Experts such as Mel Kiper Jr., however, advised that Stallworth would benefit from his senior year at school. Stallworth, of course, wasn’t listening to the Kipers of the world. He was listening to friends and perhaps, in the end, an agent. They told him to take the money – even when the experts were telling him the money would be much better in a year.

Whoever had Stallworth’s ear won out. Stallworth made himself eligible for the NFL draft. He had dinner with an agent, Jimmy Sexton. Sexton is a former UT football player and has represented the likes of Reggie White in the past.

Sexton arranged for Stallworth to have the use of a rental car for a day. He paid to fly Stallworth’s brother to Knoxville from California. The agent spent a total of $1,300 on Stallworth during a 24-hour period. But Stallworth did not sign a contract with the agent.

Then Stallworth had a change of heart. He contacted the NFL and had his name removed from the draft list. He did so before the NFL’s deadline for name submission. The university conducted an investigation into Stallworth’s situation.

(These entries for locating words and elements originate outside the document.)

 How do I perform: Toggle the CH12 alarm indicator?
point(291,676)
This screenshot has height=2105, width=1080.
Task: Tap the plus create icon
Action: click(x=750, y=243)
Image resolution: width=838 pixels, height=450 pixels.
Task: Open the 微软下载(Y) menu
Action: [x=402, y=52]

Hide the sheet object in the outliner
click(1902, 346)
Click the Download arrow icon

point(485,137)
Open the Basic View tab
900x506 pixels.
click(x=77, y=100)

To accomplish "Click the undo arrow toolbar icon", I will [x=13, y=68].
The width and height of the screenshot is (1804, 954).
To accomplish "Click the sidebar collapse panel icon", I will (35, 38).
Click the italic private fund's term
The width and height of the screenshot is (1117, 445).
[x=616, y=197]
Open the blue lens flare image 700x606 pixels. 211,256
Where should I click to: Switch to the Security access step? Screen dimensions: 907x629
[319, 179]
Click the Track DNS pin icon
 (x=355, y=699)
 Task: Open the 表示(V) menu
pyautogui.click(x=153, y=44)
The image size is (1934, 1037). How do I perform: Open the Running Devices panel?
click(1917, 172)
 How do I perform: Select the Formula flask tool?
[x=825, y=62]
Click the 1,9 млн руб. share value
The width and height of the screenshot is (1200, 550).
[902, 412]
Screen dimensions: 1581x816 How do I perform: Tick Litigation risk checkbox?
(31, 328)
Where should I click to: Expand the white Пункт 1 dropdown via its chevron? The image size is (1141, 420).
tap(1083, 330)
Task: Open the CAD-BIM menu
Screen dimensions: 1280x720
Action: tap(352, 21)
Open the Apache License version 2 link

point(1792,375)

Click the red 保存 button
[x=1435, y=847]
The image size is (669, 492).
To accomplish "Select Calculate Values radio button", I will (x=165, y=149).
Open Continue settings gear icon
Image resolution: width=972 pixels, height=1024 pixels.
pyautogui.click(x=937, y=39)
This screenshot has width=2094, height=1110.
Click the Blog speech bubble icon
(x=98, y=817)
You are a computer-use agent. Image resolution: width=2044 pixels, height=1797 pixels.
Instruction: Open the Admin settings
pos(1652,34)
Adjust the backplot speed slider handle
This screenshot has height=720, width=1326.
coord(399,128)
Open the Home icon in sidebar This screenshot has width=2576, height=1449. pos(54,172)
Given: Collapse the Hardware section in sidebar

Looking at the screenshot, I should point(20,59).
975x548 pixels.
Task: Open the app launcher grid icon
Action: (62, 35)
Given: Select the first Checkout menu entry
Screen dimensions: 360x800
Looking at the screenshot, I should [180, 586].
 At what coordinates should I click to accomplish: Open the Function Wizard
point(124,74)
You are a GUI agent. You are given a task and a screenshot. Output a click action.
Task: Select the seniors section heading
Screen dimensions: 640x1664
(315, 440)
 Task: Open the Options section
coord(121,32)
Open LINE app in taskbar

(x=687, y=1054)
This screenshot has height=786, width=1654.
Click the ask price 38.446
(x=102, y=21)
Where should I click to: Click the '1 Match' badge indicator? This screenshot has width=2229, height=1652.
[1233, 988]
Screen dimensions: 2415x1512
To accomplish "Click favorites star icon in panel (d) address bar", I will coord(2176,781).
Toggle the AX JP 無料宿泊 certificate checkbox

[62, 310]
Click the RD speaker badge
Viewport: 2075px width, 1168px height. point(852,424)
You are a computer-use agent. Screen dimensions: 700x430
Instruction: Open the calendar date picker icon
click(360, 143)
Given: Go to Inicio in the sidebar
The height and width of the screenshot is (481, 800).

He repaid Sexton using Pell Grant funds.

But NCAA rules state that once a football player applies for the draft, he is ineligible to play college football. Even if he withdraws his name. Even if he signs no contract. Even if he wants to stay in school. Historically, the NCAA denies appeals to regain eligibility.

All this, despite the fact the NCAA allows college basketball players to test the NBA draft waters without losing eligibility.

So it was no surprise when the NCAA denied the university’s appeal on Stallworth’s behalf.

In an Associated Press story, UT football coach Phil Fulmer pointed to Stallworth needing just 34 hours to graduate and being enrolled in summer school as positives the NCAA should have taken into consideration during the appeal.

“It’s discouraging to me that we have a young man who wants to come back to school and do the right thing. … We’re required by the NCAA to conduct a program in a manner designed to enhance and promote education. It seems to me the NCAA and its committees have the opportunity to do the same thing,” Fulmer said.

Stallworth had the option to appeal the NCAA decision, but according to reports, with so much uncertainty in the process, he decided his time would be better spent preparing for the NFL combine later this month.

Who benefited here? The NCAA because it upheld a ridiculous rule? Certainly not the former student-athlete who leaves school without his degree.

Stallworth was not the first college athlete to receive bad advice and then have to pay for it. Unfortunately, NCAA rules say he won’t be the last.